# SOURCE TEXT:
((

= Halocline =

Stratification of a body of water due to salinity differences

A halocline (or salinity chemocline), from the Greek words hals (salt) and klinein (to slope), refers to a layer within a body of water (water column) where there is a sharp change in salinity (salt concentration) with depth.

Haloclines are typically found in oceans or large estuaries and it is a type of chemical stratification that is most commonly found in places where freshwater from rivers or melting ice, mixes with salty ocean water.

== Description ==

In the midlatitudes, an excess of evaporation over precipitation leads to surface waters being saltier than deep waters. In such regions, the vertical stratification is due to surface waters being warmer than deep waters and the effect of the halocline is destabilizing. Such regions may be prone to salt fingering, a process which results in the preferential mixing of salinity.

In these regions, the halocline is important in allowing for the formation of sea ice, and limiting the escape of carbon dioxide to the atmosphere.

In certain high latitude regions (such as the Arctic Ocean, Bering Sea, and the Southern Ocean) the surface waters are actually colder than the deep waters and the halocline is responsible for maintaining water column stability, isolating the surface waters from the deep waters.

Haloclines are also found in fjords, and poorly mixed estuaries where fresh water is deposited at the ocean surface.

))

# PROVIDED DATA:
((

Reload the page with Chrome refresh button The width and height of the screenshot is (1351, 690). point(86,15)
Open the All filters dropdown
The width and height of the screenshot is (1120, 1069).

))

# TASK STATEMENT:
Can you reproduce the halocline article from "Stratification of a" up to and including "mixing of salinity.", swapping "midlatitudes" for "subtropics"?

# ANSWER IN FULL:
Stratification of a body of water due to salinity differences

A halocline (or salinity chemocline), from the Greek words hals (salt) and klinein (to slope), refers to a layer within a body of water (water column) where there is a sharp change in salinity (salt concentration) with depth.

Haloclines are typically found in oceans or large estuaries and it is a type of chemical stratification that is most commonly found in places where freshwater from rivers or melting ice, mixes with salty ocean water.

== Description ==

In the subtropics, an excess of evaporation over precipitation leads to surface waters being saltier than deep waters. In such regions, the vertical stratification is due to surface waters being warmer than deep waters and the effect of the halocline is destabilizing. Such regions may be prone to salt fingering, a process which results in the preferential mixing of salinity.